Highlights & Insights¶

Counterintuitive "less is more" finding: Removing low-value reasoning steps actually improves accuracy, suggesting that redundant functional steps may interfere with model learning.
Step-type distinction is critical: By explicitly separating progressive reasoning from functional steps, PIR outperforms SPIRIT's undifferentiated pruning by 5 points on AIME.
Remarkable efficiency gains: S1-32B-P achieves a 71% efficiency improvement on GPQA, with accuracy increasing while token count is nearly halved.
Cross-source generalization: PIR proves effective across data distilled from Gemini, DeepSeek-R1, and QwQ, indicating that it captures universal properties of reasoning.
Cross-scale generalization: Models ranging from 3B to 32B parameters all benefit, with the most pronounced gain on AIME (+11.8% accuracy) observed at the 32B scale.

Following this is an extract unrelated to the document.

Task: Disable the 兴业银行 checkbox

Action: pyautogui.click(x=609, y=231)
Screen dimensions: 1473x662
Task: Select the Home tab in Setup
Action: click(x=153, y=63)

Limitations & Future Work¶

Validation is limited to mathematical and scientific reasoning tasks; broader domains such as logical and commonsense reasoning remain unexplored.
Perplexity may not fully capture the semantic contribution of certain steps, introducing the risk of information loss.
The optimal pruning ratio varies across tasks and models; an adaptive strategy is lacking.
The method relies on model perplexity outputs and is therefore not applicable to closed-source models.
The classification stage depends on Claude 3.7 Sonnet, introducing additional cost and potential classifier bias.

Rating¶

Novelty: ⭐⭐⭐⭐ The PIR metric and the design principle of retaining progressive reasoning while pruning functional steps are clear and novel, though the overall framework builds incrementally on prior work (SPIRIT).
Experimental Thoroughness: ⭐⭐⭐⭐⭐ Three distillation sources × three benchmarks × multiple model scales × ablation studies — highly comprehensive.
Writing Quality: ⭐⭐⭐⭐ The problem is clearly defined, experimental results are presented systematically, and tables are highly informative.
Value: ⭐⭐⭐⭐ Offers direct practical value for LLM inference efficiency optimization; the method is simple and reproducible.